--- start Record set ---

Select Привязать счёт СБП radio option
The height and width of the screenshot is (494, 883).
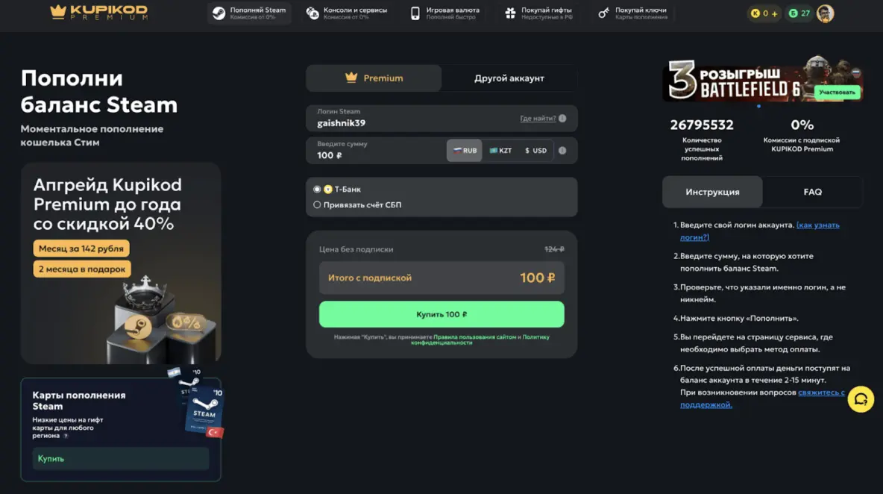(317, 205)
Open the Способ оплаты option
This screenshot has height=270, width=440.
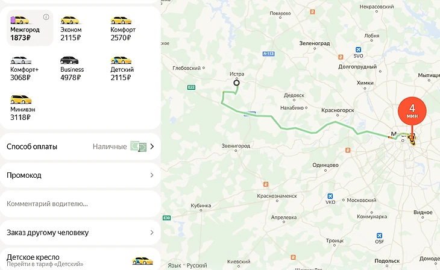[80, 146]
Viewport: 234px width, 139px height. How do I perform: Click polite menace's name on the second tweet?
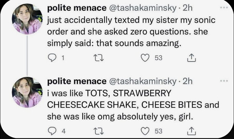click(x=77, y=81)

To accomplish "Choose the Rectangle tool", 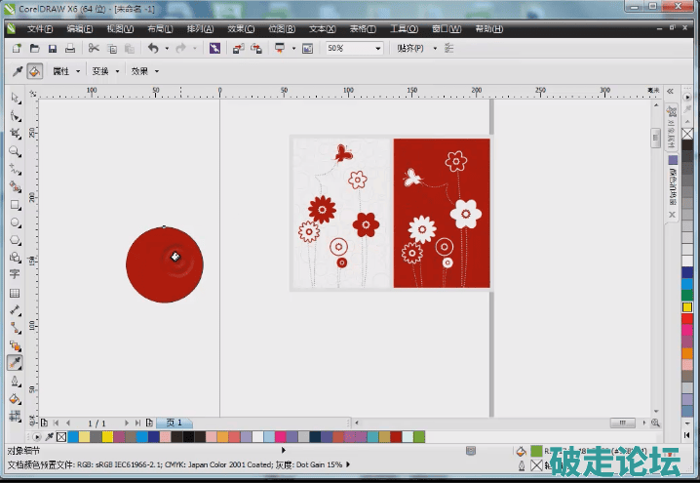I will (15, 205).
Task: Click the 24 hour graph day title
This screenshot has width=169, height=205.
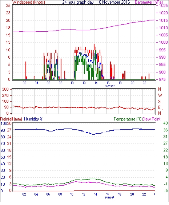Action: tap(96, 2)
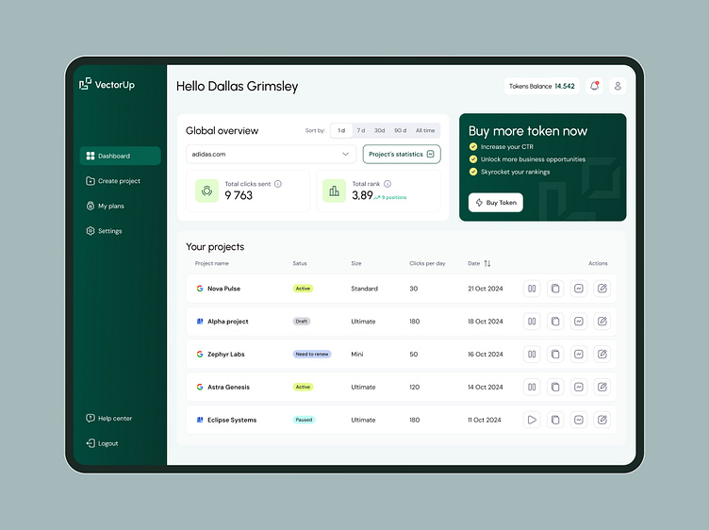Collapse the Project's statistics section

(431, 154)

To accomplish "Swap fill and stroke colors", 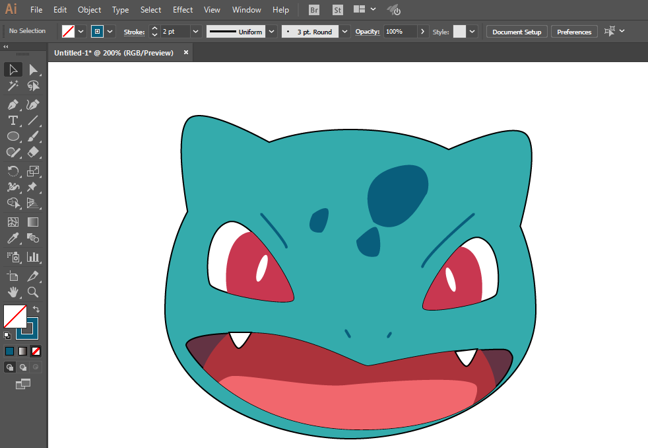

--- end Record set ---

State how many of the lines above contain the string "width", matching case exactly. Give only the number.

4